■ **About this task**
Below are the entries; give again exactly the lines from the one mentioning "You are a computer-use" through the one mentioning "Given: Select the", inclusive.

■ **Records for the task**

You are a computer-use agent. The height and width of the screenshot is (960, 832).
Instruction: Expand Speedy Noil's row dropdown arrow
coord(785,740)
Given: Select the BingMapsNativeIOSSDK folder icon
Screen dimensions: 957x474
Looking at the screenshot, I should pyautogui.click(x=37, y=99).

* * *

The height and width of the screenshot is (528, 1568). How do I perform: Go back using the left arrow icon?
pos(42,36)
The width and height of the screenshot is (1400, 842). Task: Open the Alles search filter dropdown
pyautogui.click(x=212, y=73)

* * *

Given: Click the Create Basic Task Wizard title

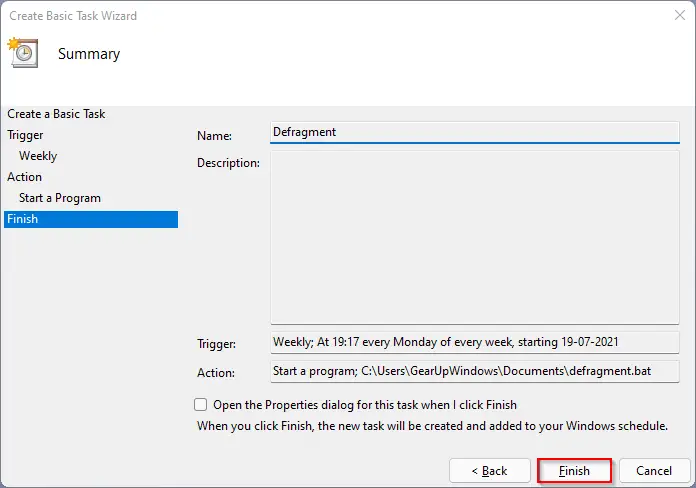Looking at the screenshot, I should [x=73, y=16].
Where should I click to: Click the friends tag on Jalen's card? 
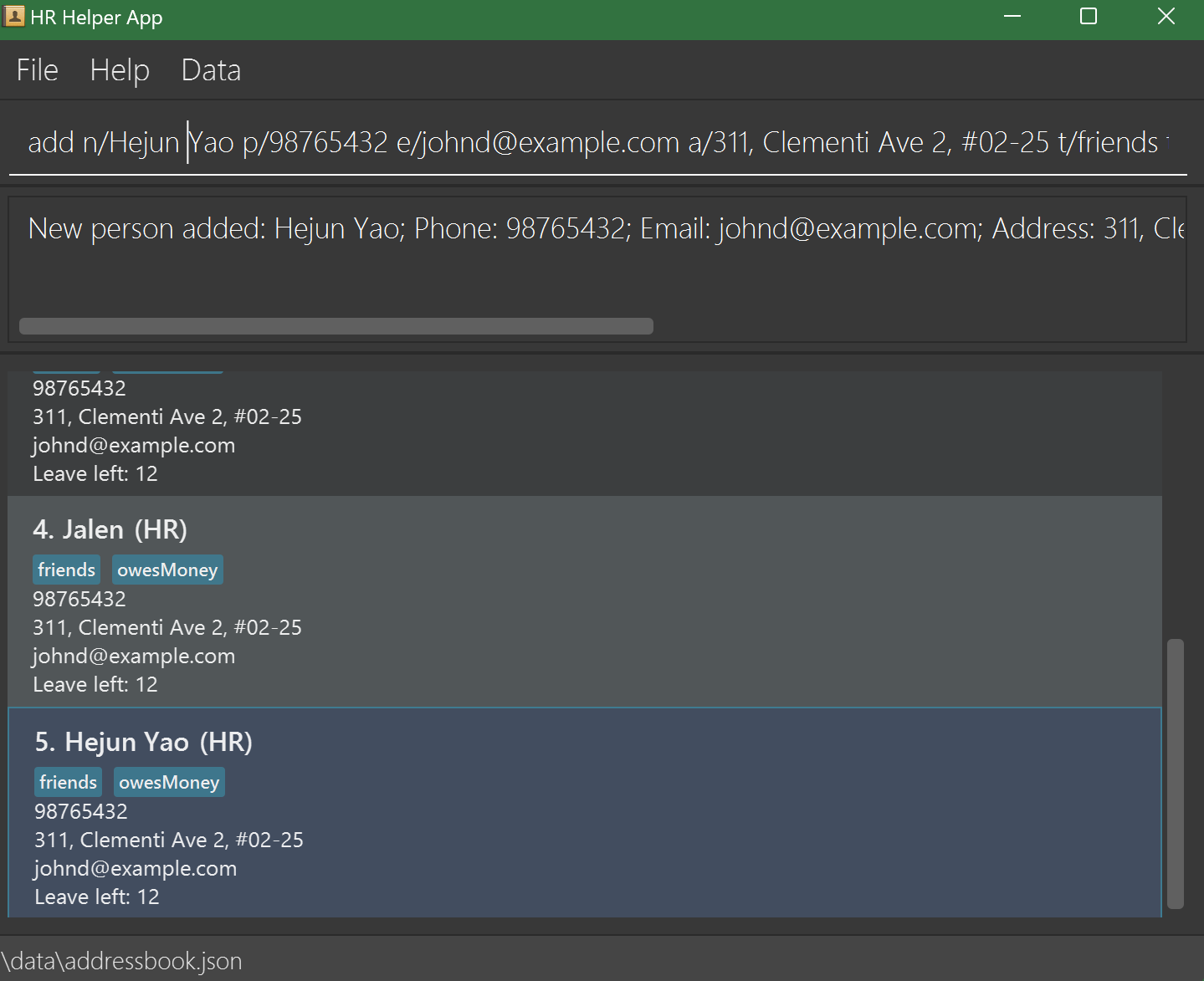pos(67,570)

■ **Result of this task**
You are a computer-use agent. The height and width of the screenshot is (960, 832).
Instruction: Expand Speedy Noil's row dropdown arrow
coord(785,740)
Given: Select the BingMapsNativeIOSSDK folder icon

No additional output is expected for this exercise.